About this study
Malaria, caused by the parasite Plasmodium falciparum, remains the most important disease in sub-Saharan Africa and a leading cause of global morbidity and mortality. As part of an effort to characterise the Kassena-Nankana District (KND) of Northern Ghana for future vaccine trials, we set up a large, frequency-matched, case-control study of severe malaria.
A number of malaria candidate genes, and more recently genome-wide association studies, have identified genomic loci associated with severe P. falciparum malaria disease. Notable among these is the protection conferred by the sickle-cell locus (HbS) in the beta-globin gene (Jallow M et al, 2009). Though Mackinnon and colleagues in Kenya estimated that host genetic factors contribute about a quarter of total malaria protection, only 2% of the total can be attributed to HbS (Mackinnon MJ et al, 2005), the ability of these genotypes to censor severe disease remains a strong component of the molecular mechanisms underpinning host response to malaria disease.

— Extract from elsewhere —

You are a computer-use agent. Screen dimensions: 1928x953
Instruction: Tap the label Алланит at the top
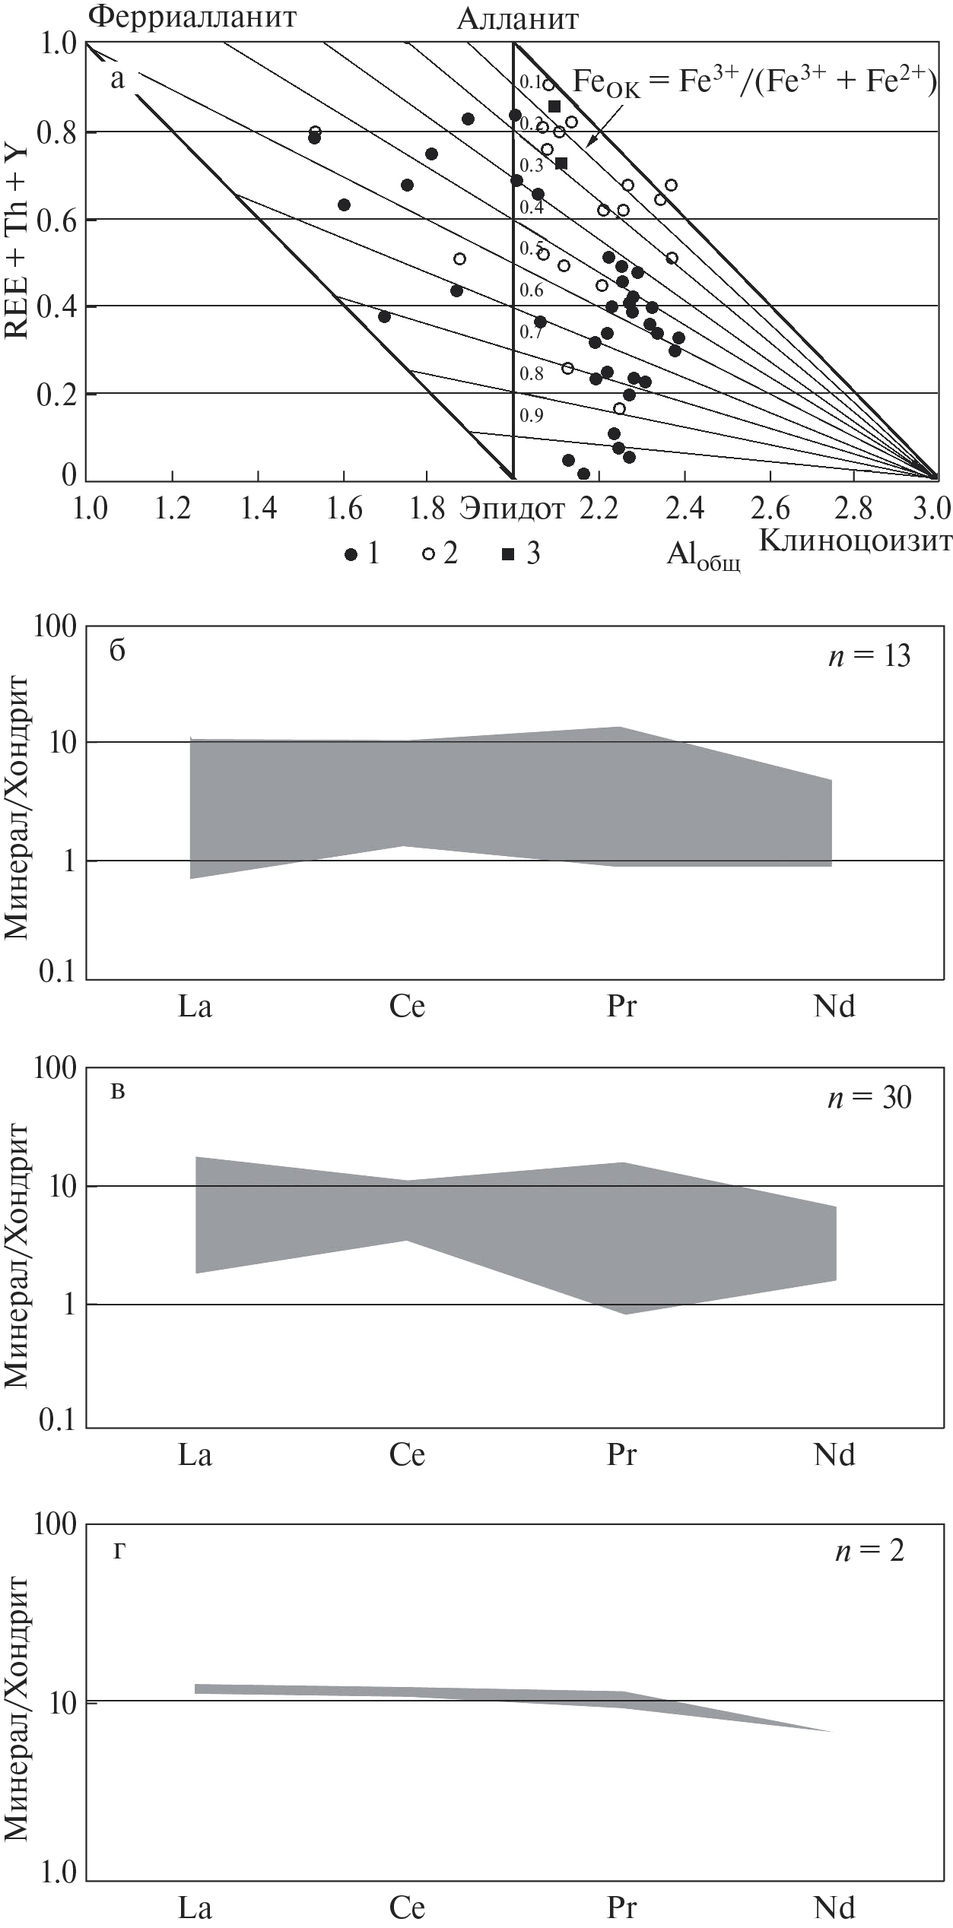click(517, 19)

A frequency-matched and an individually-matched case-control study were conducted in the Kassena-Nankana District between 2002/04, and 2007/08, respectively, with the aim of identifying human genetic determinants of resistance to severe malaria in Northern Ghana.
Severe malaria cases were recruited from the paediatric ward of the Navrongo War Memorial Hospital (NWMH), which serves the health needs of the Kassena-Nankana District population. Cases consisted of children (aged 6-60 months) who were diagnosed with severe malaria (SM). Criteria for diagnosis of SM were those included in the standard WHO definition. Cases were matched to controls on age category, sex, ethnicity and location. Two control categories were used; mild malaria and healthy (asymptomatic, community) controls. Two controls were recruited per case for each category of controls. The Navrongo Health and Demographic Surveillance System keeps vital records of the KND population and played a central role in the location and recruitment of community controls. Mild malaria controls were recruited from four out-patient clinics, including the out-patient department of the NWMH.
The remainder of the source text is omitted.